The problem: Rewrite the lines below, putting "screen agent" wherever "GUI agent" occurs and leaving everything else unchanged.

- - -

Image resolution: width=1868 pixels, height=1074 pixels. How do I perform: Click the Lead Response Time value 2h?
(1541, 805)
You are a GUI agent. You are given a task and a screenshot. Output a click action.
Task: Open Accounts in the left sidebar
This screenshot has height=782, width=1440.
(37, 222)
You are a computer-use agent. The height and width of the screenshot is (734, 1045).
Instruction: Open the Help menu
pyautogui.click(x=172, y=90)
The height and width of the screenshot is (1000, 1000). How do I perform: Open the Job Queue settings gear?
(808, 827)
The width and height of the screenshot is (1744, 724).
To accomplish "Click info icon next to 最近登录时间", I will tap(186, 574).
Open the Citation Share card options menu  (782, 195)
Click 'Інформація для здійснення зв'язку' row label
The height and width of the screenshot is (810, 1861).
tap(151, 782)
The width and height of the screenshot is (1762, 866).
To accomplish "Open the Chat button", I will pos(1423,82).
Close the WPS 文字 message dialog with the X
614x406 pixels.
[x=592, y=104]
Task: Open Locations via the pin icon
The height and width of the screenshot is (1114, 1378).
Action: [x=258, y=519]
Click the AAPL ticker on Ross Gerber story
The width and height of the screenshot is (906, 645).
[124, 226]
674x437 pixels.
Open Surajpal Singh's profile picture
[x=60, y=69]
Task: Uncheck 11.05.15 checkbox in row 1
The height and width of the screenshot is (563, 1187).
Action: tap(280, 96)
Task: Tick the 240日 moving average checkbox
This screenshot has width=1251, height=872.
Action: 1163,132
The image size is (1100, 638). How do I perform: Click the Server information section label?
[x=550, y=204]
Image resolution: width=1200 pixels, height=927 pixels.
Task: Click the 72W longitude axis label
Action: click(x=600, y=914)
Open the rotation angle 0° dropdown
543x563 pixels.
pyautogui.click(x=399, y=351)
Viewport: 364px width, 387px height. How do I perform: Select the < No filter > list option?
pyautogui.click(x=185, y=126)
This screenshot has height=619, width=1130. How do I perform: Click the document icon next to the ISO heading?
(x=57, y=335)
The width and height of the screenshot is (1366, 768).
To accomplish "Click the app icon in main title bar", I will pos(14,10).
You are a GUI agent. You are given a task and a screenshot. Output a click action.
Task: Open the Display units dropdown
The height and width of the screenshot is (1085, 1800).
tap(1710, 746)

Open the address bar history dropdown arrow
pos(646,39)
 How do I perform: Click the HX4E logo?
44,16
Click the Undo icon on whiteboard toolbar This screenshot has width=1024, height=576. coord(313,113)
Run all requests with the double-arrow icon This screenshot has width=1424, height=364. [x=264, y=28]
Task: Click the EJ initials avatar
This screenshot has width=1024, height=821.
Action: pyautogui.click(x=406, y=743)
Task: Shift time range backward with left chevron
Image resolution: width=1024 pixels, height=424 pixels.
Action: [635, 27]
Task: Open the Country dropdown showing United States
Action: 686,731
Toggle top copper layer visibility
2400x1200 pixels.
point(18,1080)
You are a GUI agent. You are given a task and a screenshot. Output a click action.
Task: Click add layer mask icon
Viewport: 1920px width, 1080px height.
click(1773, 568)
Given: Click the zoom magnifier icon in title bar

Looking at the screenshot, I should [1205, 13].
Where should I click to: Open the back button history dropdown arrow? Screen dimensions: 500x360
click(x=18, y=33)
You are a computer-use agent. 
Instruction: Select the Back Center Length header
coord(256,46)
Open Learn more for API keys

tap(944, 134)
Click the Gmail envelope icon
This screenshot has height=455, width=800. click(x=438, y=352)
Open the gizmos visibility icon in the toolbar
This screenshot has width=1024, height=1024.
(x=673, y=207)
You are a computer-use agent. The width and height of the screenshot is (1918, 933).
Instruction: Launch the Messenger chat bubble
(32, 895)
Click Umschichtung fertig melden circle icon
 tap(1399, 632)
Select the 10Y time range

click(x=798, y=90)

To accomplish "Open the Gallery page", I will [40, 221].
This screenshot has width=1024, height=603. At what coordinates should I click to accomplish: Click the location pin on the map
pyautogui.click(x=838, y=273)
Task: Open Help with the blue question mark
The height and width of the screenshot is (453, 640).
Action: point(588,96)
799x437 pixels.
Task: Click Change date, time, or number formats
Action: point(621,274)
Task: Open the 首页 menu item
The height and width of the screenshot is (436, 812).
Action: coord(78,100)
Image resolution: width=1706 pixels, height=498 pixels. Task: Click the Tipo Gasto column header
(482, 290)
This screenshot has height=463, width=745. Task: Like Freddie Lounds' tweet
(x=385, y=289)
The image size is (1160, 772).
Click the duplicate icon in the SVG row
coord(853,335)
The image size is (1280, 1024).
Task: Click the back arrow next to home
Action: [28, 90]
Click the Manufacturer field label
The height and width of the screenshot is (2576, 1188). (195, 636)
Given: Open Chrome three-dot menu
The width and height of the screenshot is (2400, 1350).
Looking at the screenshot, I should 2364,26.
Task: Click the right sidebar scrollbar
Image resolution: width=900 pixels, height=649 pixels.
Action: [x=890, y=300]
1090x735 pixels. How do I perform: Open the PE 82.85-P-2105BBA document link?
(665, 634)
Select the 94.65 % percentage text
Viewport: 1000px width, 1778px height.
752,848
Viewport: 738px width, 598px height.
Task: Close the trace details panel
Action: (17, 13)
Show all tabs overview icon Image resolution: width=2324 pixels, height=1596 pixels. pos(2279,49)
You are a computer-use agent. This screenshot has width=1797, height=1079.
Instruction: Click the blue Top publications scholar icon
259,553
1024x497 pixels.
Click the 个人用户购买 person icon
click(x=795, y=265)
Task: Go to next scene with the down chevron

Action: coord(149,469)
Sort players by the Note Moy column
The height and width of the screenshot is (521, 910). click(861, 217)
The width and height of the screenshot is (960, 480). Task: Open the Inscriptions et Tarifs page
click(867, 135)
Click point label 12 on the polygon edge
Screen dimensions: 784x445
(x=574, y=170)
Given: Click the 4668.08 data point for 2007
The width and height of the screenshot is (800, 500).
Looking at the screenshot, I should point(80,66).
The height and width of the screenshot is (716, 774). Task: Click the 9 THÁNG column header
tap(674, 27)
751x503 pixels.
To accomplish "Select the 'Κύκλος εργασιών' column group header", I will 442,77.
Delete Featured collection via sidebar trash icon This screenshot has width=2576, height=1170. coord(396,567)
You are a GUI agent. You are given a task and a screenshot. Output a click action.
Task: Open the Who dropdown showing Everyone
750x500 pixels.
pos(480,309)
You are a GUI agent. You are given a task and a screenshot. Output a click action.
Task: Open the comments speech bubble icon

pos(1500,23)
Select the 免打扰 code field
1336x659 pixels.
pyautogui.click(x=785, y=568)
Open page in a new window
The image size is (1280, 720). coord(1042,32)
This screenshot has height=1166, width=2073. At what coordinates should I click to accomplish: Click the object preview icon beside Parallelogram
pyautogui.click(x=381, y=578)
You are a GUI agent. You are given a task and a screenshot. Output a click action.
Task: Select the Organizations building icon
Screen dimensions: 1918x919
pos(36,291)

- - -

Completed task:
Image resolution: width=1868 pixels, height=1074 pixels. How do I perform: Click the Lead Response Time value 2h?
(1541, 805)
You are a screen agent. You are given a task and a screenshot. Output a click action.
Task: Open Accounts in the left sidebar
This screenshot has height=782, width=1440.
(37, 222)
You are a computer-use agent. The height and width of the screenshot is (734, 1045).
Instruction: Open the Help menu
pyautogui.click(x=172, y=90)
The height and width of the screenshot is (1000, 1000). How do I perform: Open the Job Queue settings gear?
(808, 827)
The width and height of the screenshot is (1744, 724).
To accomplish "Click info icon next to 最近登录时间", I will tap(186, 574).
Open the Citation Share card options menu  (782, 195)
Click 'Інформація для здійснення зв'язку' row label
The height and width of the screenshot is (810, 1861).
tap(151, 782)
The width and height of the screenshot is (1762, 866).
To accomplish "Open the Chat button", I will pos(1423,82).
Close the WPS 文字 message dialog with the X
614x406 pixels.
[x=592, y=104]
Task: Open Locations via the pin icon
The height and width of the screenshot is (1114, 1378).
Action: [x=258, y=519]
Click the AAPL ticker on Ross Gerber story
The width and height of the screenshot is (906, 645).
[124, 226]
674x437 pixels.
Open Surajpal Singh's profile picture
[x=60, y=69]
Task: Uncheck 11.05.15 checkbox in row 1
The height and width of the screenshot is (563, 1187).
Action: tap(280, 96)
Task: Tick the 240日 moving average checkbox
This screenshot has width=1251, height=872.
Action: 1163,132
The image size is (1100, 638). How do I perform: Click the Server information section label?
[x=550, y=204]
Image resolution: width=1200 pixels, height=927 pixels.
Task: Click the 72W longitude axis label
Action: click(x=600, y=914)
Open the rotation angle 0° dropdown
543x563 pixels.
pyautogui.click(x=399, y=351)
Viewport: 364px width, 387px height. How do I perform: Select the < No filter > list option?
pyautogui.click(x=185, y=126)
This screenshot has height=619, width=1130. How do I perform: Click the document icon next to the ISO heading?
(x=57, y=335)
The width and height of the screenshot is (1366, 768).
To accomplish "Click the app icon in main title bar", I will pos(14,10).
You are a screen agent. You are given a task and a screenshot. Output a click action.
Task: Open the Display units dropdown
The height and width of the screenshot is (1085, 1800).
tap(1710, 746)

Open the address bar history dropdown arrow
pos(646,39)
 How do I perform: Click the HX4E logo?
44,16
Click the Undo icon on whiteboard toolbar This screenshot has width=1024, height=576. coord(313,113)
Run all requests with the double-arrow icon This screenshot has width=1424, height=364. [x=264, y=28]
Task: Click the EJ initials avatar
This screenshot has width=1024, height=821.
Action: pyautogui.click(x=406, y=743)
Task: Shift time range backward with left chevron
Image resolution: width=1024 pixels, height=424 pixels.
Action: [635, 27]
Task: Open the Country dropdown showing United States
Action: 686,731
Toggle top copper layer visibility
2400x1200 pixels.
point(18,1080)
You are a screen agent. You are given a task and a screenshot. Output a click action.
Task: Click add layer mask icon
Viewport: 1920px width, 1080px height.
click(1773, 568)
Given: Click the zoom magnifier icon in title bar

Looking at the screenshot, I should [1205, 13].
Where should I click to: Open the back button history dropdown arrow? Screen dimensions: 500x360
click(x=18, y=33)
You are a computer-use agent. 
Instruction: Select the Back Center Length header
coord(256,46)
Open Learn more for API keys

tap(944, 134)
Click the Gmail envelope icon
This screenshot has height=455, width=800. click(x=438, y=352)
Open the gizmos visibility icon in the toolbar
This screenshot has width=1024, height=1024.
(x=673, y=207)
You are a computer-use agent. The width and height of the screenshot is (1918, 933).
Instruction: Launch the Messenger chat bubble
(32, 895)
Click Umschichtung fertig melden circle icon
 tap(1399, 632)
Select the 10Y time range

click(x=798, y=90)

To accomplish "Open the Gallery page", I will [40, 221].
This screenshot has width=1024, height=603. At what coordinates should I click to accomplish: Click the location pin on the map
pyautogui.click(x=838, y=273)
Task: Open Help with the blue question mark
The height and width of the screenshot is (453, 640).
Action: point(588,96)
799x437 pixels.
Task: Click Change date, time, or number formats
Action: point(621,274)
Task: Open the 首页 menu item
The height and width of the screenshot is (436, 812).
Action: coord(78,100)
Image resolution: width=1706 pixels, height=498 pixels. Task: Click the Tipo Gasto column header
(482, 290)
This screenshot has height=463, width=745. Task: Like Freddie Lounds' tweet
(x=385, y=289)
The image size is (1160, 772).
Click the duplicate icon in the SVG row
coord(853,335)
The image size is (1280, 1024).
Task: Click the back arrow next to home
Action: [28, 90]
Click the Manufacturer field label
The height and width of the screenshot is (2576, 1188). (195, 636)
Given: Open Chrome three-dot menu
The width and height of the screenshot is (2400, 1350).
Looking at the screenshot, I should 2364,26.
Task: Click the right sidebar scrollbar
Image resolution: width=900 pixels, height=649 pixels.
Action: [x=890, y=300]
1090x735 pixels. How do I perform: Open the PE 82.85-P-2105BBA document link?
(665, 634)
Select the 94.65 % percentage text
Viewport: 1000px width, 1778px height.
752,848
Viewport: 738px width, 598px height.
Task: Close the trace details panel
Action: (17, 13)
Show all tabs overview icon Image resolution: width=2324 pixels, height=1596 pixels. pos(2279,49)
You are a computer-use agent. This screenshot has width=1797, height=1079.
Instruction: Click the blue Top publications scholar icon
259,553
1024x497 pixels.
Click the 个人用户购买 person icon
click(x=795, y=265)
Task: Go to next scene with the down chevron

Action: coord(149,469)
Sort players by the Note Moy column
The height and width of the screenshot is (521, 910). click(861, 217)
The width and height of the screenshot is (960, 480). Task: Open the Inscriptions et Tarifs page
click(867, 135)
Click point label 12 on the polygon edge
Screen dimensions: 784x445
(x=574, y=170)
Given: Click the 4668.08 data point for 2007
The width and height of the screenshot is (800, 500).
Looking at the screenshot, I should point(80,66).
The height and width of the screenshot is (716, 774). Task: Click the 9 THÁNG column header
tap(674, 27)
751x503 pixels.
To accomplish "Select the 'Κύκλος εργασιών' column group header", I will 442,77.
Delete Featured collection via sidebar trash icon This screenshot has width=2576, height=1170. coord(396,567)
You are a screen agent. You are given a task and a screenshot. Output a click action.
Task: Open the Who dropdown showing Everyone
750x500 pixels.
pos(480,309)
You are a screen agent. You are given a task and a screenshot. Output a click action.
Task: Open the comments speech bubble icon

pos(1500,23)
Select the 免打扰 code field
1336x659 pixels.
pyautogui.click(x=785, y=568)
Open page in a new window
The image size is (1280, 720). coord(1042,32)
This screenshot has height=1166, width=2073. At what coordinates should I click to accomplish: Click the object preview icon beside Parallelogram
pyautogui.click(x=381, y=578)
You are a screen agent. You are given a task and a screenshot. Output a click action.
Task: Select the Organizations building icon
Screen dimensions: 1918x919
pos(36,291)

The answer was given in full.